• TO-DO ITEM: How many lines of the listing below contain the word "officially"? Reply with the number only.
++++ RECORDS FOR THIS EXERCISE ++++
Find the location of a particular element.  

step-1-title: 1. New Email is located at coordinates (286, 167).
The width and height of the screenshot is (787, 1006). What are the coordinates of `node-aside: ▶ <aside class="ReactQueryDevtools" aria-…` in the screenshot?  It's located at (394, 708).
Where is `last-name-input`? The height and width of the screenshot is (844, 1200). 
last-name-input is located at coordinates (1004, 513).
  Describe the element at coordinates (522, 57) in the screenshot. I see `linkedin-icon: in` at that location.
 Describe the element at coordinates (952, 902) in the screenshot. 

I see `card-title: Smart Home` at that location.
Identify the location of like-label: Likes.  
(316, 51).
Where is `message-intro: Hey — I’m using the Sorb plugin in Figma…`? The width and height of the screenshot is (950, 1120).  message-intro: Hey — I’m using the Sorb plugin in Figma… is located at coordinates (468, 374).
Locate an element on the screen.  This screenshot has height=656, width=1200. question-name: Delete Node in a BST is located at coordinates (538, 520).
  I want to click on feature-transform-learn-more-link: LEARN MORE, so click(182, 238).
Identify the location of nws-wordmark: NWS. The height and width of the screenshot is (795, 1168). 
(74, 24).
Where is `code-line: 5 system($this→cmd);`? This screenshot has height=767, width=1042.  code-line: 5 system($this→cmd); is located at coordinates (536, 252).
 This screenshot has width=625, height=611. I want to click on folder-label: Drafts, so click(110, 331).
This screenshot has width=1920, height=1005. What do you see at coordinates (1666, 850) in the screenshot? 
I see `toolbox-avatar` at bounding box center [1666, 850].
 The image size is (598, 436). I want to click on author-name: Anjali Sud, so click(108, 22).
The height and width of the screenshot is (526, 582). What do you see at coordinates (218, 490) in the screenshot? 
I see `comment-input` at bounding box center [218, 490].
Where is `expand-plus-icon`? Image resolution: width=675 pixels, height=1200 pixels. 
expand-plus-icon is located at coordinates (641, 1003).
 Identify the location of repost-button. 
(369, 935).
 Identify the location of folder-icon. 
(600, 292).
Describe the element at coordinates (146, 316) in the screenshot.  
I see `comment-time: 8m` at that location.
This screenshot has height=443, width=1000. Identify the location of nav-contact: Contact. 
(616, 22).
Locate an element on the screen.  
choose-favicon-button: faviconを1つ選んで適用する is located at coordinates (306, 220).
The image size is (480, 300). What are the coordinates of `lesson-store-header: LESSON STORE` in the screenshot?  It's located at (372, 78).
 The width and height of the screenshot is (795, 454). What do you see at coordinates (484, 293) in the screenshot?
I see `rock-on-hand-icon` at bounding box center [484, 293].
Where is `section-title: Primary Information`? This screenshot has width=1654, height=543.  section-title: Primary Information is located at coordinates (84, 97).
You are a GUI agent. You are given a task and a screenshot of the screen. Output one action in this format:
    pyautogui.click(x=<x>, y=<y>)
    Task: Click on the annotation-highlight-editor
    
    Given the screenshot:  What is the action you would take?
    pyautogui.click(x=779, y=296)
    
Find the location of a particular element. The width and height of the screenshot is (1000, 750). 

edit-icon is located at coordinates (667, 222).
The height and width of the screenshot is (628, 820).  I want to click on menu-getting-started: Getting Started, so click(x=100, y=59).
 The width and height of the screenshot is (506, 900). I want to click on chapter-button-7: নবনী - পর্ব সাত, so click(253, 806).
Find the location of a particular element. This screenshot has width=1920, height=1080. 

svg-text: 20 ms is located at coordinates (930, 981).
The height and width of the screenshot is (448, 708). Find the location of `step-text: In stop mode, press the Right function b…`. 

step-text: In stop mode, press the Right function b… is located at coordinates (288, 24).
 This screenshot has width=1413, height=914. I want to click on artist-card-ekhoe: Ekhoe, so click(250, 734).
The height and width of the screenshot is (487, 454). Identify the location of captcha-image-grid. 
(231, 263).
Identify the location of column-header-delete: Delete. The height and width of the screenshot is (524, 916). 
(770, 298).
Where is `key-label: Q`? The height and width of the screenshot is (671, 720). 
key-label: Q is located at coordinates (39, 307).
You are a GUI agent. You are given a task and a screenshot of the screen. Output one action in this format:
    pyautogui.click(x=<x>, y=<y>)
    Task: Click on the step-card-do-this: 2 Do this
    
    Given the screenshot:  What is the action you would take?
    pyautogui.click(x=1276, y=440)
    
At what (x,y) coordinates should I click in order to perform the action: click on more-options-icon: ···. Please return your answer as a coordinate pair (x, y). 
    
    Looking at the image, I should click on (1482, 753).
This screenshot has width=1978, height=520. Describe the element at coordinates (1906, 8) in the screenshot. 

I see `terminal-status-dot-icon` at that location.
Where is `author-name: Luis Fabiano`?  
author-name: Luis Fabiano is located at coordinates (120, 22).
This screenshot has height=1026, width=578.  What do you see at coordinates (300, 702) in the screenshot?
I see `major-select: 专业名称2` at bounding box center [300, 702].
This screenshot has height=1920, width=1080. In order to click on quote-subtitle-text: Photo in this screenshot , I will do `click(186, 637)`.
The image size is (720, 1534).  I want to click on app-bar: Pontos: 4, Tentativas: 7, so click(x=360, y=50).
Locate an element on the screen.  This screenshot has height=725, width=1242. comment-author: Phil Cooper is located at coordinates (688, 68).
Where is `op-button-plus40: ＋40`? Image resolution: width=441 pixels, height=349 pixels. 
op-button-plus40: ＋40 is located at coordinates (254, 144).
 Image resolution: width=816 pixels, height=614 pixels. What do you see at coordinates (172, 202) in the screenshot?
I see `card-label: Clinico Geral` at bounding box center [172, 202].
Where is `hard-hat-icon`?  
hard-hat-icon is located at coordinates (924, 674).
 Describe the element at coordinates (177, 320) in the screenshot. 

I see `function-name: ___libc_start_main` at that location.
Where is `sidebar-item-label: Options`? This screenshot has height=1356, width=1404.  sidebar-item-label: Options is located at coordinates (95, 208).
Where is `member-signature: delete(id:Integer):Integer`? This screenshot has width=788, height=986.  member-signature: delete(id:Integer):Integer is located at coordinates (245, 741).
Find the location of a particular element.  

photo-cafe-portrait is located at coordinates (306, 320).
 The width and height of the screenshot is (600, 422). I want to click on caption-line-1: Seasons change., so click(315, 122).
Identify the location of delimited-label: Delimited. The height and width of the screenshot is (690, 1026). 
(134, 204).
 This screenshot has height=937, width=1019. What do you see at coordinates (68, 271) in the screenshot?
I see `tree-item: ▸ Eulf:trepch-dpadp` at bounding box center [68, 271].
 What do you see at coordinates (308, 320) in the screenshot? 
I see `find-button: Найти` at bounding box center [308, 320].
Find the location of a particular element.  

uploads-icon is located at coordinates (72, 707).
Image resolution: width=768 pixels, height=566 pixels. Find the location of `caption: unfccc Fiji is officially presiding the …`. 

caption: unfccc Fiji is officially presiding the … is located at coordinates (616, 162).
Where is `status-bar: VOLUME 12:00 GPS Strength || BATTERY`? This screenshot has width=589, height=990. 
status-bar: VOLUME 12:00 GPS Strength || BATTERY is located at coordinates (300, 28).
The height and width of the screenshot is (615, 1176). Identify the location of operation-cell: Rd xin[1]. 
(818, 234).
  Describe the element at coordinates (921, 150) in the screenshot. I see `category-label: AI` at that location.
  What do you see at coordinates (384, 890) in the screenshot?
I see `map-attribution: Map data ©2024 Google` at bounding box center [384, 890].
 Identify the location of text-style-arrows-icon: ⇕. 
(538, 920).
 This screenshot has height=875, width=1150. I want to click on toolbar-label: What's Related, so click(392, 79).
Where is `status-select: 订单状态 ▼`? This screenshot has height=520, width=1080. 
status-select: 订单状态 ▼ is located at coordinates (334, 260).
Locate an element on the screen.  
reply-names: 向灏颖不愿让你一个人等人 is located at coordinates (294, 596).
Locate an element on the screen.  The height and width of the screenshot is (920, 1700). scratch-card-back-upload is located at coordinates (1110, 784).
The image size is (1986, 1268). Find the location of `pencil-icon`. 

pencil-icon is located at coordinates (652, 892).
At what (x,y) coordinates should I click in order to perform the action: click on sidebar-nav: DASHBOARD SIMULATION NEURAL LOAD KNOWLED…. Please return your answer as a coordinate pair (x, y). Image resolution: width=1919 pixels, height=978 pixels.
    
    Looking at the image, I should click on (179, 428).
++++
• EXPECTED ANSWER: 2